• The records

╔══

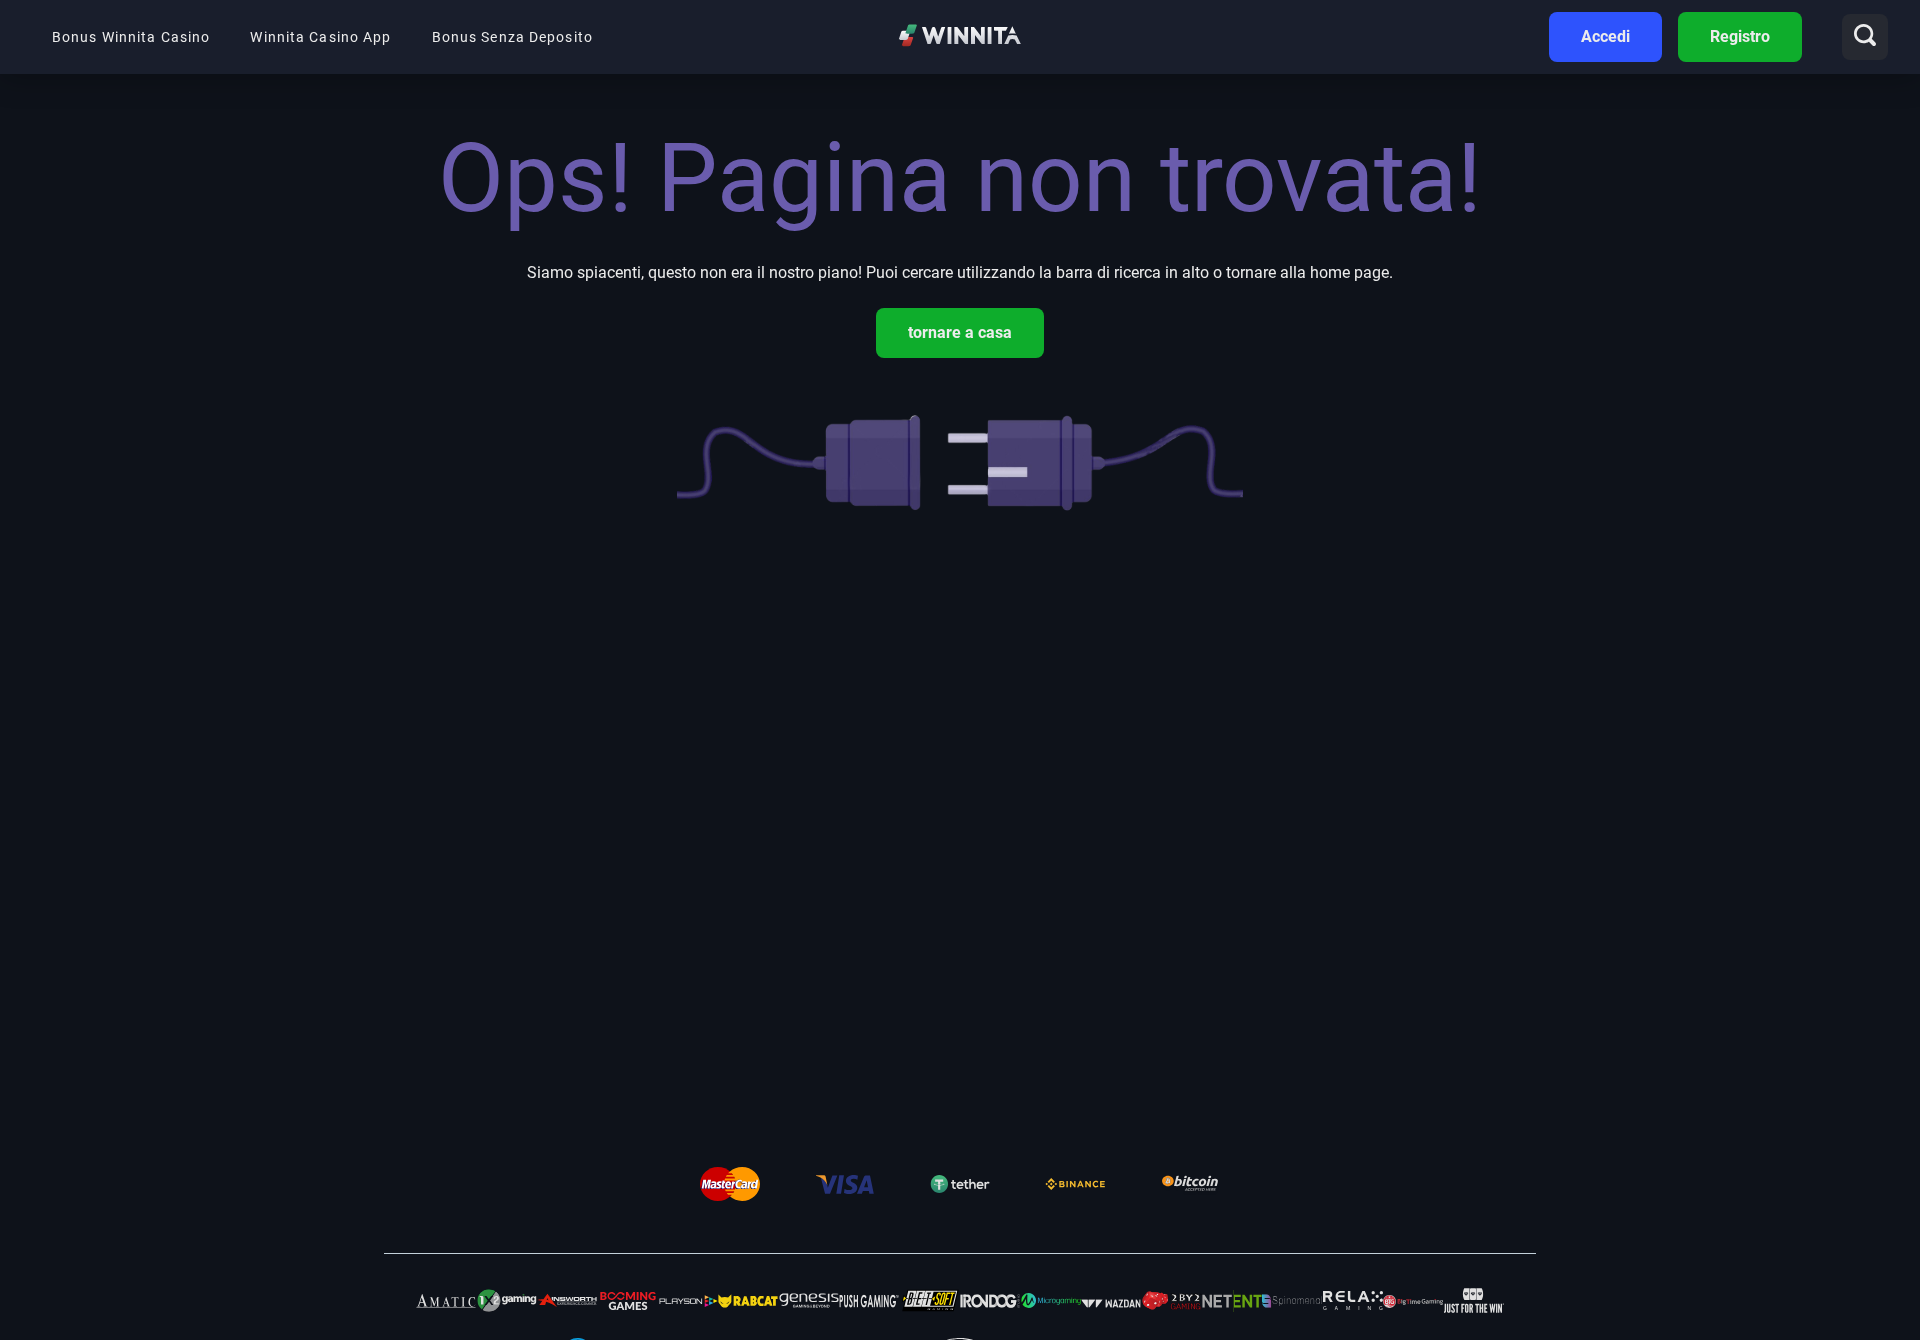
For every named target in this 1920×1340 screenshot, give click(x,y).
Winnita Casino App (320, 37)
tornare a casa (960, 332)
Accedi (1605, 36)
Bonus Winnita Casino (131, 37)
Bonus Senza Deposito (512, 37)
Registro (1740, 36)
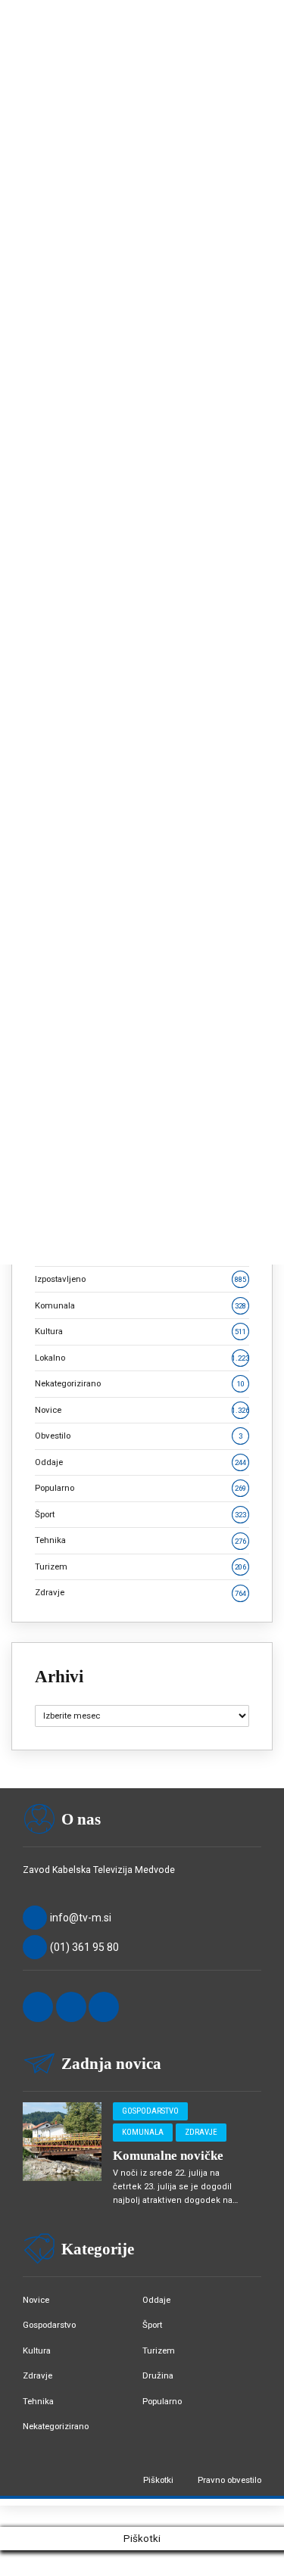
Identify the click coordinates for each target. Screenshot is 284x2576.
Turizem (140, 1566)
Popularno (140, 1487)
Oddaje (140, 1462)
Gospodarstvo (150, 2111)
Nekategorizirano (140, 1383)
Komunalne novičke (168, 2155)
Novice (142, 1410)
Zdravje (140, 1592)
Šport (140, 1514)
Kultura (140, 1331)
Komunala (140, 1305)
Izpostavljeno (140, 1279)
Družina (157, 2375)
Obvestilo (138, 1435)
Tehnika (140, 1540)
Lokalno (142, 1357)
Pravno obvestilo (229, 2480)
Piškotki (158, 2480)
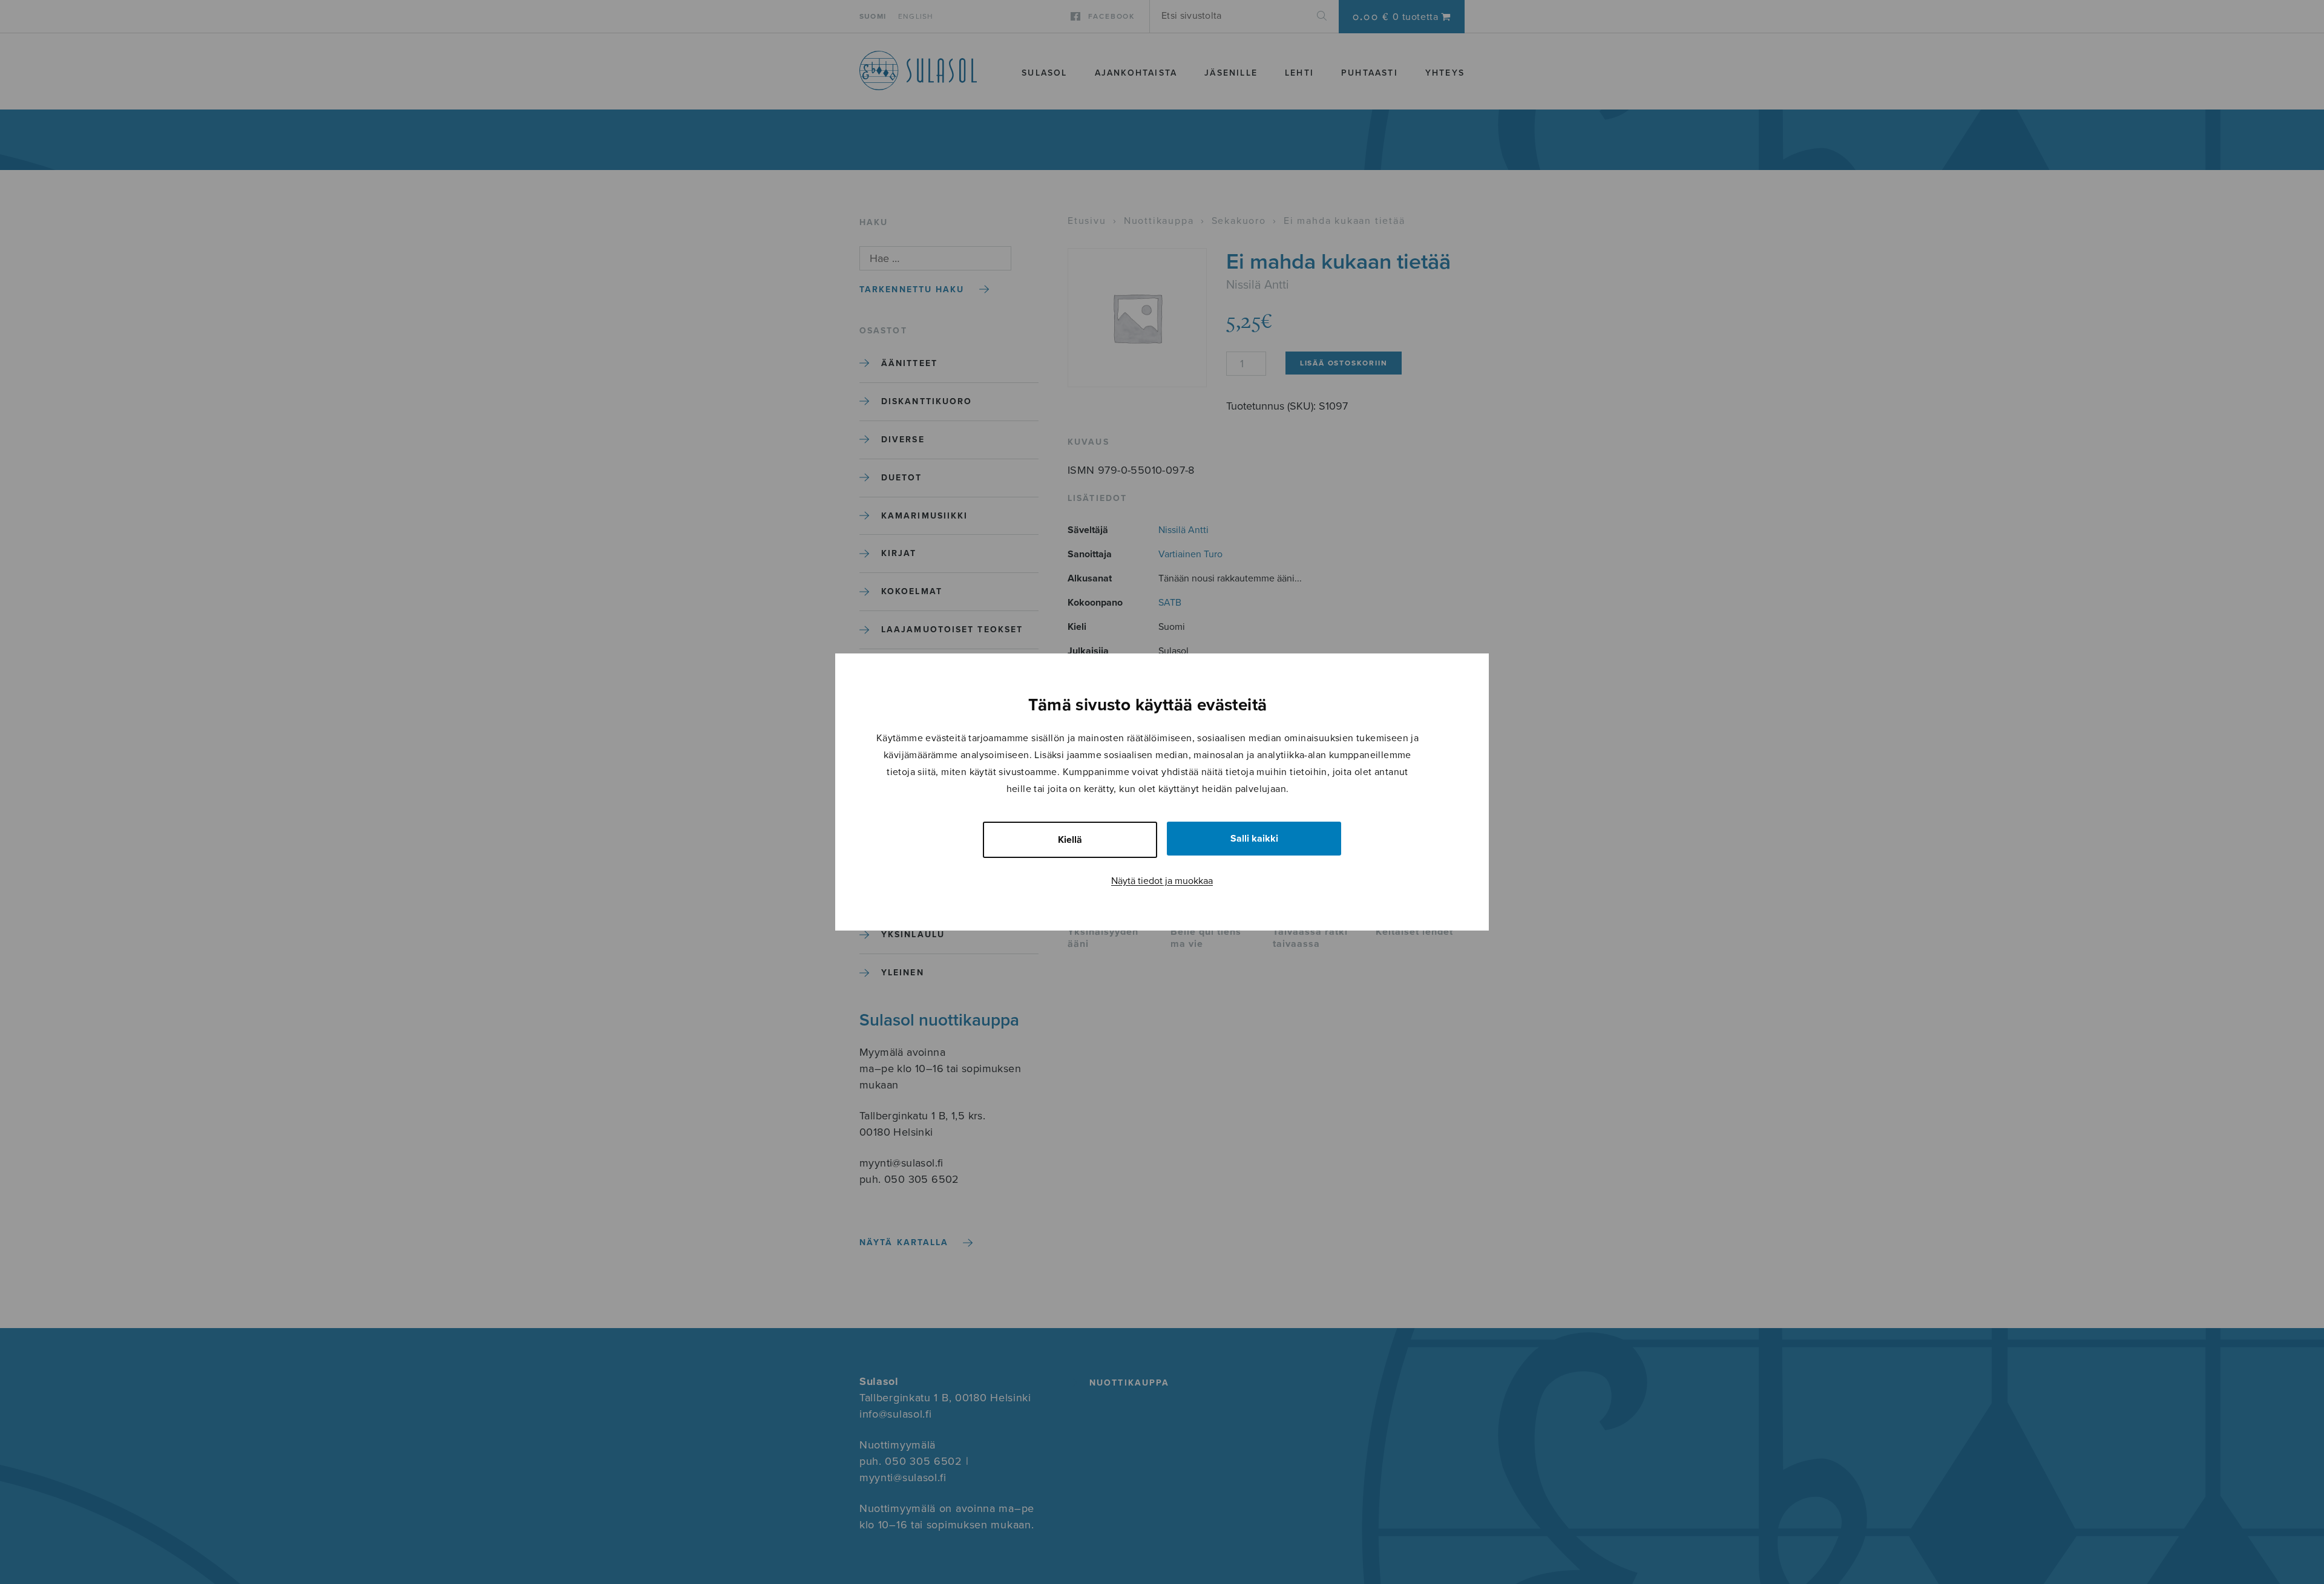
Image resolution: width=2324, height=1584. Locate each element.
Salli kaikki (1254, 839)
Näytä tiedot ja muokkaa (1162, 881)
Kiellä (1070, 840)
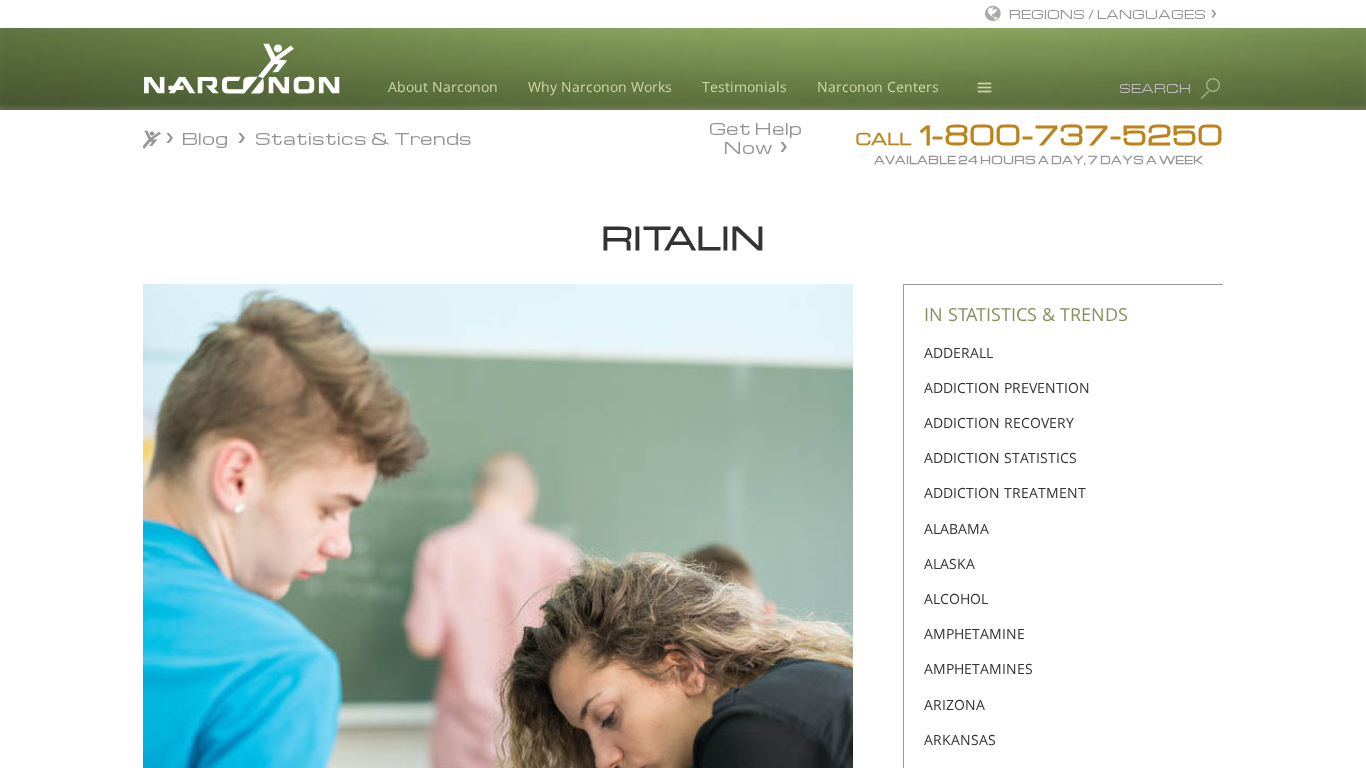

╚══

• Task instructions
Return the material verbatim; the images are not to appear in the copy.

• Task result
For every named target in this 1920×1340 screenshot, give click(x,y).
Winnita Casino App (320, 37)
tornare a casa (960, 332)
Accedi (1605, 36)
Bonus Winnita Casino (131, 37)
Bonus Senza Deposito (512, 37)
Registro (1740, 36)
Identify the click coordinates for each target. Screenshot is 284x2576.
Turizem (140, 1566)
Popularno (140, 1487)
Oddaje (140, 1462)
Gospodarstvo (150, 2111)
Nekategorizirano (140, 1383)
Komunalne novičke (168, 2155)
Novice (142, 1410)
Zdravje (140, 1592)
Šport (140, 1514)
Kultura (140, 1331)
Komunala (140, 1305)
Izpostavljeno (140, 1279)
Družina (157, 2375)
Obvestilo (138, 1435)
Tehnika (140, 1540)
Lokalno (142, 1357)
Pravno obvestilo (229, 2480)
Piškotki (158, 2480)
Image resolution: width=2324, height=1584. Locate each element.
Salli kaikki (1254, 839)
Näytä tiedot ja muokkaa (1162, 881)
Kiellä (1070, 840)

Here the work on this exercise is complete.